• [BRIEF] From the text on the Havelock Ellis portrait, return word for word the stretch that begins at the words containing "On back of stretcher, lower" and stops after "IVES / CORNWALL’.".

Inscriptionback to top

Signed in black paint lower left: ‘H. BISHOP’.
On back of stretcher, lower member (but upside-down, so canvas originally intended to be used the other way up), oval metal plaque: ‘JAMES LANHAM / ARTISTS COLOURMAN / ST IVES / CORNWALL’.

This portraitback to top

This portrait depicts Havelock Ellis in his thirties, at St Ives, Cornwall, where he and his wife Edith spent much time during the 1890s, in cottages overlooking Carbis Bay. [1] According to Ellis, his daily routine was a fifteen-minute walk to a writing studio at Hawkes Point, in a ‘solitary and isolated spot from whence I could look down on the Lelant sands, in the distance see St Ives on its peninsula to the left, and to the right the more deserted dunes stretching towards Godrevy lighthouse’. [2] The studio was a stone-built former mining shed on the hillside, outside which ‘half a boat had been set on end, and there in this little ivy-covered shelter facing the sea, I could sit writing or reading whenever the weather allowed, which in the mild Cornish climate is sometimes more or less during the whole of the winter’. He kept the studio in ‘an almost bare condition’, carrying books and papers each day, and being ‘able to work in complete freedom and under conditions which suited me perfectly’. [3]

This would seem to accord with the sitter’s action and the simple surroundings depicted in the present portrait, which may indeed have been conceived at Hawkes Point. However, the background wall of grey-green horizontal planking is probably that of the artist’s studio in St Ives, probably one of the Piazza Studios on Porthmeor Beach. [4] These were built in late 1896, which may indicate that the portrait dates from 1897–8, although this coincided with a turbulent period in Ellis’s life surrounding the prosecution of Sexual Inversion. Ellis’s appearance accords closely with a photograph by Frederick Hollyer (see ‘All known portraits, Photographs, 1889–90’), and the presentation is naturalistic rather than formal, Ellis being shown seated in what is probably a deck-chair (such as he used at Hawkes Point), absorbed in a slim soft-bound book. The paint is thinly applied, on what appears to be a thin ground; brushstrokes are only visible on the book and, although lightly varnished, the surface has dulled over time. The colour palette is restricted to greys, browns and flesh tints. Within the low-key depiction, visual attention centres on the sitter’s forehead and downcast eyes.

Word and element locating data

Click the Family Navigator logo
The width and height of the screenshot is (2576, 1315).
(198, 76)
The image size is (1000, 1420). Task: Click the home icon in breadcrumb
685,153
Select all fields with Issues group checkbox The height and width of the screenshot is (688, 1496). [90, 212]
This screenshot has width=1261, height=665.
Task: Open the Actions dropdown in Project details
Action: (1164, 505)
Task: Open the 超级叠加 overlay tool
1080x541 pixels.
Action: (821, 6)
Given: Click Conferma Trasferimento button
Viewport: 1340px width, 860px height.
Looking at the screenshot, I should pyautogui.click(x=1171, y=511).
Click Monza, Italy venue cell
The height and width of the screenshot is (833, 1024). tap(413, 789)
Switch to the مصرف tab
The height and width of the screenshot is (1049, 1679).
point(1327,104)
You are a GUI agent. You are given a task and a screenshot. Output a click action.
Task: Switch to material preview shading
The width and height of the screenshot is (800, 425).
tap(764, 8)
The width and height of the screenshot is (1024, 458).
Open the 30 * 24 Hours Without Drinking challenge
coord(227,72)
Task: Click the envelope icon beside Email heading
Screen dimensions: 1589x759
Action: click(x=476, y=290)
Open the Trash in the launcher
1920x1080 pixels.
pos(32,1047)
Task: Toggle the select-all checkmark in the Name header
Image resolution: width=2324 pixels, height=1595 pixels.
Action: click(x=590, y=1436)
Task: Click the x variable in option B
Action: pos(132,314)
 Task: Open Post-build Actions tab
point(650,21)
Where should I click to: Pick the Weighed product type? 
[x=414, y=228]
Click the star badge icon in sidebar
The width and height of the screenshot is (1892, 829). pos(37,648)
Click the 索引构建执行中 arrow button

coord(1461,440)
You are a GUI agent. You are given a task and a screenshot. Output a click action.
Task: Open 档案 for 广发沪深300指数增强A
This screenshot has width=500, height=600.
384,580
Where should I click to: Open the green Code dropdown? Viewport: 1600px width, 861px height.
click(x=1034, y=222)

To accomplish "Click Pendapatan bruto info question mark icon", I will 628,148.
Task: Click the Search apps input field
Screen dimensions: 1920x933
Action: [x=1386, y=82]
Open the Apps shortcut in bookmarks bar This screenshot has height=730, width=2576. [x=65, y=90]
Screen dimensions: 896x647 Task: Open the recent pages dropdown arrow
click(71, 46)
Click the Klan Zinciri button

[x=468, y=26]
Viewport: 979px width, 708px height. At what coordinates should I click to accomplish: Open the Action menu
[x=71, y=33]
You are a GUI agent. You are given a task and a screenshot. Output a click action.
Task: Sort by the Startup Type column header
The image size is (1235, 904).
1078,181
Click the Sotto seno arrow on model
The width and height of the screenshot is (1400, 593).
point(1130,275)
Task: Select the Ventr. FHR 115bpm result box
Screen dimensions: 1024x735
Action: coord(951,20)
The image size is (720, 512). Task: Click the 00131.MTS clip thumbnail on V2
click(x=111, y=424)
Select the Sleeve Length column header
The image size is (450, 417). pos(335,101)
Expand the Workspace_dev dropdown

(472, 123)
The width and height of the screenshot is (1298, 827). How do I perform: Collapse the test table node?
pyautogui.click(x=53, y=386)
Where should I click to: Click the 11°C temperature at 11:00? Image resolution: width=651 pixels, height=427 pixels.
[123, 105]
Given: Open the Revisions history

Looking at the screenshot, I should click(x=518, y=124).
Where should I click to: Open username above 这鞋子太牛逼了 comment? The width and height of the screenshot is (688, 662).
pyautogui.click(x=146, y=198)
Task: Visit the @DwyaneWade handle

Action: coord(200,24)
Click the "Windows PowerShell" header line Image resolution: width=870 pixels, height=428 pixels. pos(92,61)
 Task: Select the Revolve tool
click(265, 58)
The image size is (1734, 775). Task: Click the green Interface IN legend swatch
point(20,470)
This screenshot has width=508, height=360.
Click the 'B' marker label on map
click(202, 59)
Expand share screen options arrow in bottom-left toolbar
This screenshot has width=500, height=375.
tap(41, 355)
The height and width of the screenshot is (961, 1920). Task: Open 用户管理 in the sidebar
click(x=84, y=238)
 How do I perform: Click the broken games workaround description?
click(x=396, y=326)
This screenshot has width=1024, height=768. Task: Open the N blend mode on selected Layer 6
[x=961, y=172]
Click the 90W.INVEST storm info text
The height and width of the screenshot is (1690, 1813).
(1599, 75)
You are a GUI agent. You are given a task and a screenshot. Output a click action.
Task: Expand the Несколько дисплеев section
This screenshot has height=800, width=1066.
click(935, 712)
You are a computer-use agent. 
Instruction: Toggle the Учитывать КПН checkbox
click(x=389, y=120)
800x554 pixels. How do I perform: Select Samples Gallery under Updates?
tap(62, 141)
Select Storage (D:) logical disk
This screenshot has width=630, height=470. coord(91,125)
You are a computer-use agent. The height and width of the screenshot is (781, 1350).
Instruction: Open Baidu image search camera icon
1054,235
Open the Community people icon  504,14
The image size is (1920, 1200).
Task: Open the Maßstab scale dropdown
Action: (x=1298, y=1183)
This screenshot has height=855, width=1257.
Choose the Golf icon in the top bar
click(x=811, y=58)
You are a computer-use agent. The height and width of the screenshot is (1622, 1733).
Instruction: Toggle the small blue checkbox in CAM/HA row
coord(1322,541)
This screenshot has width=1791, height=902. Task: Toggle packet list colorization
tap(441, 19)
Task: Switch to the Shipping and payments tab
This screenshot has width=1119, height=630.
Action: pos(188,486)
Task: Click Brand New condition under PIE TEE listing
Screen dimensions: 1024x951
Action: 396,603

• [EXERCISE RESPONSE]
On back of stretcher, lower member (but upside-down, so canvas originally intended to be used the other way up), oval metal plaque: ‘JAMES LANHAM / ARTISTS COLOURMAN / ST IVES / CORNWALL’.